Extracted records
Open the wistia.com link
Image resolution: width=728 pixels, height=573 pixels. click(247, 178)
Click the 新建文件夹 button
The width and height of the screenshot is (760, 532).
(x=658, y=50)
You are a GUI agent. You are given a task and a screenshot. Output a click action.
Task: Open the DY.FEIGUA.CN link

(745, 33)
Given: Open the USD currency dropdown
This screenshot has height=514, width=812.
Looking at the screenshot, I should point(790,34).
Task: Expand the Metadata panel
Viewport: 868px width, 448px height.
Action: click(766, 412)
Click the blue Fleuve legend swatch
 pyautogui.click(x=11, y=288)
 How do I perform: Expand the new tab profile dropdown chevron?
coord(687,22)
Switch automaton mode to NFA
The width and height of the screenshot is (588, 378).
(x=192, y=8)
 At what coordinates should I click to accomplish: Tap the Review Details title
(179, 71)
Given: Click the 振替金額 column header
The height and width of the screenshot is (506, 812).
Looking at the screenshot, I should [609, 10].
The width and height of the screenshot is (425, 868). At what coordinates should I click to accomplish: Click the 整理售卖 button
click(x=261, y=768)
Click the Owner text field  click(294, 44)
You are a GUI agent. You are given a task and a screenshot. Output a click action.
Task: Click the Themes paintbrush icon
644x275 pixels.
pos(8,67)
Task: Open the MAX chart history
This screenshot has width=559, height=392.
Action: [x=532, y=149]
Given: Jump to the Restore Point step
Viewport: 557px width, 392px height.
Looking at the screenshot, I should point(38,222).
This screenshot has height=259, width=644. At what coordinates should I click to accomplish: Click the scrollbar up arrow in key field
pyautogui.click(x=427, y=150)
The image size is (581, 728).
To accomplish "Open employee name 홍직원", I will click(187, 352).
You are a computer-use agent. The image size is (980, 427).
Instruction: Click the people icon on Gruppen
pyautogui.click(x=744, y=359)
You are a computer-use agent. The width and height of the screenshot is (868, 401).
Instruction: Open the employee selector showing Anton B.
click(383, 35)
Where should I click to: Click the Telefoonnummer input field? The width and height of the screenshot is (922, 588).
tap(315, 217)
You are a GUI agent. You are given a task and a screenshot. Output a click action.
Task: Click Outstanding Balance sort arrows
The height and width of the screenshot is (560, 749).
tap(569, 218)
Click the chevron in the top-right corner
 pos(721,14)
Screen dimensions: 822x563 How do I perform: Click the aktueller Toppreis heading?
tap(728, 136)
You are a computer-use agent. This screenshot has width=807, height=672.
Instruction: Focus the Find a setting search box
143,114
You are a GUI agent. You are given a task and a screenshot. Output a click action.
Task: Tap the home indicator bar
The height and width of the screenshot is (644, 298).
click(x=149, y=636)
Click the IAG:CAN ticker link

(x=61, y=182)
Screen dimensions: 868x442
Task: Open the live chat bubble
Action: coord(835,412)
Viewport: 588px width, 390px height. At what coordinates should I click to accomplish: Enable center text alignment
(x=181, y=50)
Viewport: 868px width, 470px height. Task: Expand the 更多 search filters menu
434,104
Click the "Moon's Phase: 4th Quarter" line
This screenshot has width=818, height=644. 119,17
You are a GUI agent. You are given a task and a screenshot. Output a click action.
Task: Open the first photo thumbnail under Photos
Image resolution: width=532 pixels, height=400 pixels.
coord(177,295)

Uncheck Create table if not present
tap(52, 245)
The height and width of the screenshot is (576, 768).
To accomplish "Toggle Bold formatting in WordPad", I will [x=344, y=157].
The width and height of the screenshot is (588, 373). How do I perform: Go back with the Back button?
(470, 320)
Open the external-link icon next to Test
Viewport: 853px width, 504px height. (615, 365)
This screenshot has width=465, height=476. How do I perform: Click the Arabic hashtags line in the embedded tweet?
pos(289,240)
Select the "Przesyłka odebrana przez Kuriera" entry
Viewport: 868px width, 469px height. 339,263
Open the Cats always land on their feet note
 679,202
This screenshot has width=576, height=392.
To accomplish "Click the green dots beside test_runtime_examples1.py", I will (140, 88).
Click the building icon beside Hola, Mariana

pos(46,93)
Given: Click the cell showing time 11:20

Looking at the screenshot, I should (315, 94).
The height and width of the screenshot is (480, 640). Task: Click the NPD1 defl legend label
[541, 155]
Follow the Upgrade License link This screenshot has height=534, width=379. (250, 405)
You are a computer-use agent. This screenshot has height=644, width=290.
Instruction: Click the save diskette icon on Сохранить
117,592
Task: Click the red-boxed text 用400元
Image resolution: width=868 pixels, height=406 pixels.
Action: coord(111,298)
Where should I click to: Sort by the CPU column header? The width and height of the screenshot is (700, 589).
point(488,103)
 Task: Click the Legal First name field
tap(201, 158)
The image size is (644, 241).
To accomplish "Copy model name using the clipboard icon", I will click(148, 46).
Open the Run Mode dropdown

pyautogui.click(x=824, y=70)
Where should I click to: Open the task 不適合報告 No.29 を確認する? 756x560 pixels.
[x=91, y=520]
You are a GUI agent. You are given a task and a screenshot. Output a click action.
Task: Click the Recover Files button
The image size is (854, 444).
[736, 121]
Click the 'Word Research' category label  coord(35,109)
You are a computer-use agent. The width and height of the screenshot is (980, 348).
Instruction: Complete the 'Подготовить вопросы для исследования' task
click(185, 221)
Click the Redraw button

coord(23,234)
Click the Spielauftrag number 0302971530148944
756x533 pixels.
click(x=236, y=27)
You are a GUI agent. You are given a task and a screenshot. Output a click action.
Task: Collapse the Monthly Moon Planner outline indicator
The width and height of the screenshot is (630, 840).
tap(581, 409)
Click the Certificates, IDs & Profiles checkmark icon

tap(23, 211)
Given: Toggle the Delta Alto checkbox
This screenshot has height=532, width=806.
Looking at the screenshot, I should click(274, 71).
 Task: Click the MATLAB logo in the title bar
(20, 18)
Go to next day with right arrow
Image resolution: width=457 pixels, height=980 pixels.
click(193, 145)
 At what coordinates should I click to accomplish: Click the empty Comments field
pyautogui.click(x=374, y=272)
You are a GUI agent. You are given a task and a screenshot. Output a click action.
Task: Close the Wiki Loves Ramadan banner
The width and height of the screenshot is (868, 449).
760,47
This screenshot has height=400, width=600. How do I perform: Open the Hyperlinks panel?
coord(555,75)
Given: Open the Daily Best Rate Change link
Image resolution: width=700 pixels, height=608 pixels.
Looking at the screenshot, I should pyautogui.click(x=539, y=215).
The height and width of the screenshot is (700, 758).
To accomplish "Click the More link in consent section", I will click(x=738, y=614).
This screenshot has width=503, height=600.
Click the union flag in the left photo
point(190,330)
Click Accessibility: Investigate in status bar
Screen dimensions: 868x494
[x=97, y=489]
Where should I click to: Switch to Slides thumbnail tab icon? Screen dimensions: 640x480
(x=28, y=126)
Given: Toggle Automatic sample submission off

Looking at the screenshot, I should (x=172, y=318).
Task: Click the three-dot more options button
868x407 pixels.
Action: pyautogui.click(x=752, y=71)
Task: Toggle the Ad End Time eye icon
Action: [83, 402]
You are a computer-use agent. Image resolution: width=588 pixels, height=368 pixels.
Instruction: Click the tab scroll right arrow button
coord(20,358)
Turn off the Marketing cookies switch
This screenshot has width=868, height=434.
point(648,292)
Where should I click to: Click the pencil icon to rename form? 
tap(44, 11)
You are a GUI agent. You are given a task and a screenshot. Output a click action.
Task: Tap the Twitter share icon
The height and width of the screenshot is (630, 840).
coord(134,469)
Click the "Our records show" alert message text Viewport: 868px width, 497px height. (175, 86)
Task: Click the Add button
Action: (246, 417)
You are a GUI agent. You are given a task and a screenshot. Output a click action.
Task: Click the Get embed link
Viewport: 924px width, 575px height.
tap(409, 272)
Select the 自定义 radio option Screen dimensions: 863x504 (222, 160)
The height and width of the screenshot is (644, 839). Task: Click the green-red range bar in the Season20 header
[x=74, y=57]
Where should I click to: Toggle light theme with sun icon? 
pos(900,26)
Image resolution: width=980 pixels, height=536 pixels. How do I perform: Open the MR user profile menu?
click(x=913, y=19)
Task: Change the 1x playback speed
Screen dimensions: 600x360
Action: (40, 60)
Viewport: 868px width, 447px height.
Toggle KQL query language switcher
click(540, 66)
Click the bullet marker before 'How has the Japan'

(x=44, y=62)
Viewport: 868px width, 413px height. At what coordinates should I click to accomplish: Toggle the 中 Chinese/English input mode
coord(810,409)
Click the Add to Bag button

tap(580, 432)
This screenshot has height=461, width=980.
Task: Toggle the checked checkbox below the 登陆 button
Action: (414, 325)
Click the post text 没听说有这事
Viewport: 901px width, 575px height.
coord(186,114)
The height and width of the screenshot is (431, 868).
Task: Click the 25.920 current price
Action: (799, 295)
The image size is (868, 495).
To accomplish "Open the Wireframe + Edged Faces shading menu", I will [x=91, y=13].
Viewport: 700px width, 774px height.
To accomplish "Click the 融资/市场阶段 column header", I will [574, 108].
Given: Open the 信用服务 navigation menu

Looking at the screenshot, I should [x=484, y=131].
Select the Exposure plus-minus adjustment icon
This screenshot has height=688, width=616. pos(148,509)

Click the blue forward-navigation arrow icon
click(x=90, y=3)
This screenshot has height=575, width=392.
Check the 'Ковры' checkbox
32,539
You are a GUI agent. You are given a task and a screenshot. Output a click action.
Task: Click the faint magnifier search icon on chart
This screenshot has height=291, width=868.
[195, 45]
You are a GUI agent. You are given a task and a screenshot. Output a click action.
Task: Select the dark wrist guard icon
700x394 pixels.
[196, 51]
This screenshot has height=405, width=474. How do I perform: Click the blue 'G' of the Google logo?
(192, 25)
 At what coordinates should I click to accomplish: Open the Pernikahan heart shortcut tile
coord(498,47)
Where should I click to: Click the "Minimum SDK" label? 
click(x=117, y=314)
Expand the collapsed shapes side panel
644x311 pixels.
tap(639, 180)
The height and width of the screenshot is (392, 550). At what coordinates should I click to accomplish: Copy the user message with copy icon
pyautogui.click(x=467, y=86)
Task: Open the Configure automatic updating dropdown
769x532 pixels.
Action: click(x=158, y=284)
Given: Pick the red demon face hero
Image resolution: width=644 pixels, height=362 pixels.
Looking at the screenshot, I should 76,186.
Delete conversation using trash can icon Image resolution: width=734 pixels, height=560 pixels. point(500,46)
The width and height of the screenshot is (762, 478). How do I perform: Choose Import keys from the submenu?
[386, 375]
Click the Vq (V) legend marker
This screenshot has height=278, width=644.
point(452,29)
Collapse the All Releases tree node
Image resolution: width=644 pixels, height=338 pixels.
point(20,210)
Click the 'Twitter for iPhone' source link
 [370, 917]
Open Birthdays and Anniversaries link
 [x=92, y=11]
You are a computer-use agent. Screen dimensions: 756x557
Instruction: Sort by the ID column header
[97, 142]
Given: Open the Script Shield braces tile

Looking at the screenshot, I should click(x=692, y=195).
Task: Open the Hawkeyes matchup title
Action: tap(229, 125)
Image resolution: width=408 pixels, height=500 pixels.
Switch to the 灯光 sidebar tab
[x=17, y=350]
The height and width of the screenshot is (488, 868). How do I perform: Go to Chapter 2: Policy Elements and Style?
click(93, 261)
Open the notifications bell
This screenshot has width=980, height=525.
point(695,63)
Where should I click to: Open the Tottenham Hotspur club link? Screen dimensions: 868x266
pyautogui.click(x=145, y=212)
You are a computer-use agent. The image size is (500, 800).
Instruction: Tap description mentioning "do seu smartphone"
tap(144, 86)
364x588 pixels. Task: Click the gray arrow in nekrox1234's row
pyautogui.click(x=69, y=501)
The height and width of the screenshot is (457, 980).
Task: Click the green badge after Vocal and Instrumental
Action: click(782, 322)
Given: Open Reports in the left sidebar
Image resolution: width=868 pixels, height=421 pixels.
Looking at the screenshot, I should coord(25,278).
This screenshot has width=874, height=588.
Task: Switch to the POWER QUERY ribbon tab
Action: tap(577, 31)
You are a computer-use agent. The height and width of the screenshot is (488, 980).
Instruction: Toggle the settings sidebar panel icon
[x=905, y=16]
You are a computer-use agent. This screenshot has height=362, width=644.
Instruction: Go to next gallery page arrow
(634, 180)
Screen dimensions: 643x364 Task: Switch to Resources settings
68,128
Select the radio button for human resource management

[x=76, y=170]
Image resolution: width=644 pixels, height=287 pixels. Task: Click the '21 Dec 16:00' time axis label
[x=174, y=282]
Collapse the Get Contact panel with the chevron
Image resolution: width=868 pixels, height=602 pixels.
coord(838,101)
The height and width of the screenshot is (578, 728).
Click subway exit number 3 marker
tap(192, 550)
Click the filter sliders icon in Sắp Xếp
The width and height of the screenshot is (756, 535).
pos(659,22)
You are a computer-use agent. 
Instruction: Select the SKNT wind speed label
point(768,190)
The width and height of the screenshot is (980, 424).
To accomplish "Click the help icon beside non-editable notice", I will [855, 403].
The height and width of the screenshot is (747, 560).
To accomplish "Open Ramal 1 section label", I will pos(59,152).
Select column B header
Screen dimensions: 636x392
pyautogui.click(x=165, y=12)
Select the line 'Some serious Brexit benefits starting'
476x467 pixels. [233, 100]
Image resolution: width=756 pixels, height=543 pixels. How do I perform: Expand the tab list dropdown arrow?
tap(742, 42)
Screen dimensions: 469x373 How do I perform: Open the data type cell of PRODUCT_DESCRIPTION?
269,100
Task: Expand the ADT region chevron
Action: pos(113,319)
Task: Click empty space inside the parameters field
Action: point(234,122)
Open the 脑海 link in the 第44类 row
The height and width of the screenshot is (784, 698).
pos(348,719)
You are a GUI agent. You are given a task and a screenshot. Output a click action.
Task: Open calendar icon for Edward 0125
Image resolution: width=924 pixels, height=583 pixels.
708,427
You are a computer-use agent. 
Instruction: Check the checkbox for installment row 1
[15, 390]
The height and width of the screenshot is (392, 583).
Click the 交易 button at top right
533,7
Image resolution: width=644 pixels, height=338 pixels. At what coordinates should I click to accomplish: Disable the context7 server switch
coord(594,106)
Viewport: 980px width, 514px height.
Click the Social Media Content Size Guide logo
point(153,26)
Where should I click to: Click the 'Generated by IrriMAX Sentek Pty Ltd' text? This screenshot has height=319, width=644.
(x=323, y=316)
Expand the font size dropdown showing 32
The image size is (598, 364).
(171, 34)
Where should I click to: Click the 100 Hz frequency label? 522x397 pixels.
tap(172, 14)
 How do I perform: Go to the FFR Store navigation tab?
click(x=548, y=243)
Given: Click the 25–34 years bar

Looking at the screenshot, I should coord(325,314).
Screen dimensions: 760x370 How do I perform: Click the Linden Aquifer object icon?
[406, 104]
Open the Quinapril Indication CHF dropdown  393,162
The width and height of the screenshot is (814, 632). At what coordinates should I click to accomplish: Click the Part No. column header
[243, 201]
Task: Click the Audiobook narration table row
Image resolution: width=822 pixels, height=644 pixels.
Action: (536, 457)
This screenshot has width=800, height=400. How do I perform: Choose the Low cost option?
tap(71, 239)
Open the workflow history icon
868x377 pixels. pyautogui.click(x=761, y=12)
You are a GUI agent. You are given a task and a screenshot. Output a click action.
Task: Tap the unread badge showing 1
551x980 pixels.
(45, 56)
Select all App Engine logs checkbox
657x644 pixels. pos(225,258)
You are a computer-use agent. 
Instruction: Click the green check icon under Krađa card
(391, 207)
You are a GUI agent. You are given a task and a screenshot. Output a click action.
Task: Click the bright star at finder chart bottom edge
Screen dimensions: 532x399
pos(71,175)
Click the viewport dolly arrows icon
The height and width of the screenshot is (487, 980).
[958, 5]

About this task
Could you restate word for word the lines above, from the one that contains "Where should I click to: Toggle" through the one that contains "The image size is (868, 495).", and no others?

Output below
Where should I click to: Toggle light theme with sun icon? 
pos(900,26)
Image resolution: width=980 pixels, height=536 pixels. How do I perform: Open the MR user profile menu?
click(x=913, y=19)
Task: Change the 1x playback speed
Screen dimensions: 600x360
Action: (40, 60)
Viewport: 868px width, 447px height.
Toggle KQL query language switcher
click(540, 66)
Click the bullet marker before 'How has the Japan'

(x=44, y=62)
Viewport: 868px width, 413px height. At what coordinates should I click to accomplish: Toggle the 中 Chinese/English input mode
coord(810,409)
Click the Add to Bag button

tap(580, 432)
This screenshot has height=461, width=980.
Task: Toggle the checked checkbox below the 登陆 button
Action: (414, 325)
Click the post text 没听说有这事
Viewport: 901px width, 575px height.
coord(186,114)
The height and width of the screenshot is (431, 868).
Task: Click the 25.920 current price
Action: (799, 295)
The image size is (868, 495).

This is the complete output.